*Passage given:*
- - -

May 14th, 2003 § 4 comments

Almost two months ago, I wrote a post about the evolution of programming languages. In the post, I noted that many of today’s mainstream languages are just syntactical variations of older languages, and consequently are not contributing with anything new to the evolution of the field. I also asked what evolutionary path new languages would follow, considering that programming needs obviously will not remain constant. The post was more of a big question as I was just trying to think about how languages would be in the future, looking at current trends such as dynamic typing, just-in-time virtual machines, generic programming, and other concepts that are not necessarily new but have gained wider acceptance of late. I also argued that many of the most powerful languages are based on a core of simplicity that can be easily extended to represent new concepts.

Interestingly enough, in the weeks that followed that post, I found that many people were interested in the same topic and had independently written about the issue in their weblogs or sites. I also found pointers to interesting material that, coupled with the aforementioned posts, allowed me to find answers to some of my questions and get an interesting vision of the future of programming languages, which validated some of my own thoughts.

One of the first documents I came across was a PowerPoint presentation by Todd Proebsting, a Microsoft researcher. In his presentation, titled Disruptive Programming Language Technologies (PowerPoint, 218KB), Proebsting argues that the most important problem when developing a modern programming language is how to improve programmers’ productivity, as hardware is now powerful enough and doesn’t required compilers to massively optimize code and data structures. Although I obviously didn’t attend his presentation, I can easily see Proebsting’s point. In my own post I wrote that, as the age of inefficient virtual machines was over, experimentation would likely increase as efficient virtual machines provide a more fertile ground to tinkering with new concepts without the constraints of forced optimization.

The main point of Proebsting presentation is not to show how languages can be designed, but rather how can they succeed where others failed. However, his look at the problem is noteworthy: he says that proper algorithms and design are sufficient to create efficient programs in modern compilers, and that languages designers need instead to worry about ways to make programmers produce good programs quickly, correctly, and easily. He goes to note that languages are the place to tackle at the problem, because they are at the root of the programming process, as opposed to software engineering and analysis.

Another article I came across was the widely divulged The Hundred-Year Language, by Paul Graham. In that article, based on a talk he gave at PyCon, Graham tries to imagine how programming languages will be a century from now. He argues that the languages of the future will probably be based on clean and concise core containing simple axioms from which all the other features of the languages can be derived — a point I also made in my post, although I was not as clear. He wrote:

At the very least, it has to be a useful exercise to look closely at the core of a language to see if there are any axioms that could be weeded out. I’ve found in my long career as a slob that cruft breeds cruft, and I’ve seen this happen in software as well as under beds and in the corners of rooms.

- - -

*Material:*
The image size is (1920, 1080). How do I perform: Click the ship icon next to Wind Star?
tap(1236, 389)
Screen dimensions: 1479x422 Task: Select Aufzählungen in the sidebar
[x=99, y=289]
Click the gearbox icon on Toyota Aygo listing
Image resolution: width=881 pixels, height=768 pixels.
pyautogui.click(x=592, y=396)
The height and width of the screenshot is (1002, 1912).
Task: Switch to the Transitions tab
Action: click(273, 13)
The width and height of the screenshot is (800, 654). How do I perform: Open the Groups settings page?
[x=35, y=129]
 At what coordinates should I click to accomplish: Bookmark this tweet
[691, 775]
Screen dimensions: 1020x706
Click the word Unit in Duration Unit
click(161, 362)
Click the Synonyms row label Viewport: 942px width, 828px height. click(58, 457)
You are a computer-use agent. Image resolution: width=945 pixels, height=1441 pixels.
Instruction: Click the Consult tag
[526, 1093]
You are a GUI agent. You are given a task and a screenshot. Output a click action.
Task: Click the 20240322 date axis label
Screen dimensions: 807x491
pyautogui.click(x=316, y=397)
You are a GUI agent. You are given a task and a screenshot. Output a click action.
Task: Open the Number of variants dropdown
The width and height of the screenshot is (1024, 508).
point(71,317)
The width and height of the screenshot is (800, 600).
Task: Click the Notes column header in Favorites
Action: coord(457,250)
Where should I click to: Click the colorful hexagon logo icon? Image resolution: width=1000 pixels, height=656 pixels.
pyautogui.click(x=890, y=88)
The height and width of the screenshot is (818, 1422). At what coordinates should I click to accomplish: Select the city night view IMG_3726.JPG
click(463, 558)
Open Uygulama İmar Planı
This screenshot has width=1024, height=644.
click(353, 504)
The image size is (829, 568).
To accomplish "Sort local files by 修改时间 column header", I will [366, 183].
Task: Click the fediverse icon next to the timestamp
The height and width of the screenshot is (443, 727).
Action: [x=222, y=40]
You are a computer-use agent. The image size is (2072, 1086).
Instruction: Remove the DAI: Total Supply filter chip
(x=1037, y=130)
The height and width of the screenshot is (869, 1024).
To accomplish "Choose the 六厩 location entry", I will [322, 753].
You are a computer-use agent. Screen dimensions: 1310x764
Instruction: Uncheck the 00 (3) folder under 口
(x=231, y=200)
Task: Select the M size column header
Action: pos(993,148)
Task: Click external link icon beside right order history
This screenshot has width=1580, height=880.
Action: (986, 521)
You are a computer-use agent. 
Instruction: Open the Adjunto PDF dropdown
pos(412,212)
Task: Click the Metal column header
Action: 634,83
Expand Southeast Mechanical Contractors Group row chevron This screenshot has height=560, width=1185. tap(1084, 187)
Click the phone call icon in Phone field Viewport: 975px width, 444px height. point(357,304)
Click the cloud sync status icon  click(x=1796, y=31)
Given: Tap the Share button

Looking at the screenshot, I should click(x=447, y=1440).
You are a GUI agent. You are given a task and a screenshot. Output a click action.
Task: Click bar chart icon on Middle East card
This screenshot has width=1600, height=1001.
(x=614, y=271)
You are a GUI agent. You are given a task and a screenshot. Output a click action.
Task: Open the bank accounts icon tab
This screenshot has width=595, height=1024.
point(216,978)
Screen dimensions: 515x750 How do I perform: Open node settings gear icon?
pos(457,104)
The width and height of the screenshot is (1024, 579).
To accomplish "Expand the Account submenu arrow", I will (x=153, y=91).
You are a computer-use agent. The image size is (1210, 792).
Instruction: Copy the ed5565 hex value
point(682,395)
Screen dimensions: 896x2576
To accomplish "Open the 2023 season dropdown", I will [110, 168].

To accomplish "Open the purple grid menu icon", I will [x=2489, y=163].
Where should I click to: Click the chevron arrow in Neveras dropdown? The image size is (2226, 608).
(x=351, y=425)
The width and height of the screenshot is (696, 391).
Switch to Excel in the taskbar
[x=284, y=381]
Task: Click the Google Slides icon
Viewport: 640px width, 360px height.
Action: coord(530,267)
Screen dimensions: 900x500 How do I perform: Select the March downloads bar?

- - -

*Exercises:*
**A)** In the programming languages post, rename "programmers" to "developers" in the stretch starting with "The main point" and going on through "engineering and analysis.", then write that stretch out again.
**B)** In the programming languages post, what does Graham say the languages of the future will probably be based on?
**C)** Can you pick up the post on the future of programming languages after its last sentence and keep it going?
None of the lines are needed for this work.

*Answers for the exercise:*
**A)**
The main point of Proebsting presentation is not to show how languages can be designed, but rather how can they succeed where others failed. However, his look at the problem is noteworthy: he says that proper algorithms and design are sufficient to create efficient programs in modern compilers, and that languages designers need instead to worry about ways to make developers produce good programs quickly, correctly, and easily. He goes to note that languages are the place to tackle at the problem, because they are at the root of the programming process, as opposed to software engineering and analysis.

**B)** A clean and concise core of simple axioms from which all the other features of the language can be derived.

**C)**
I have a hunch that the main branches of the evolutionary tree pass through the languages that have the smallest, cleanest cores. The more of a language you can write in itself, the better.

Graham is a Lisp evangelist. And, Lisp is, of course, the perfect example of a concise language. It has a very small set of syntactical and semantic rules that can be almost unimaginably extended to create new forms of expressing problems in a highly intelligible and maintainable way. I think Graham is right. Syntactically simpler languages are inherently more powerful because they don’t required programmers to hold too many concepts in their minds at the same time, which naturally leads to more succinct code and less bugs. Also, like Proebsting, Graham believes that hardware speed will not be a problem to future programming languages. Instead, it will be a way to help language designers to concentrate on what really matters: simplification of data structures to allow better expressiveness. Graham goes to explain how that can happen. He writes:

Most data structures exist because of speed. For example, many languages today have both strings and lists. Semantically, strings are more or less a subset of lists in which the elements are characters. So why do you need a separate data type? You don’t, really. Strings only exist for efficiency. But it’s lame to clutter up the semantics of the language with hacks to make programs run faster. Having strings in a language seems to be a case of premature optimization.

Smalltalk is a good example of that needed kind of simplification in programming languages. Taking strings for example, Smalltalk provides a generic class appropriately named String to handle them. The String class is a descendant of the CharacterArray class, another generic class that handles arbitrary arrays of characters, as it name says. The CharacterArray class, in turn, descends from the Collection class, which is again a generic class handling arbitrary collections. Each step in the class hierarchy just adds enough functionality to handle its problem domain. So, the Collection class has other descendants like Set, Bag, and Dictionary to handle special cases of lists. Likewise, the String class has special descendants to handle different string types. Those descendants easily integrate in a greater class framework to provide specific functionality without cluttering the language itself with obscure and unnecessary syntactical devices. It’s interesting to note that the introduction of generics in some strongly typed language is just a poor man’s attempt to emulate the natural polymorphism of dynamically typed languages as exemplified by Smalltalk.

However, further in his article, Graham slams object-orientedness, and writes:

(…) Though I don’t think [object-orientedness] has much to offer good programmers, except in certain specialized domains, it is irresistible to large organizations. Object-oriented programming offers a sustainable way to write spaghetti code. It lets you accrete programs as a series of patches. Large organizations always tend to develop software this way, and I expect this to be as true in a hundred years as it is today.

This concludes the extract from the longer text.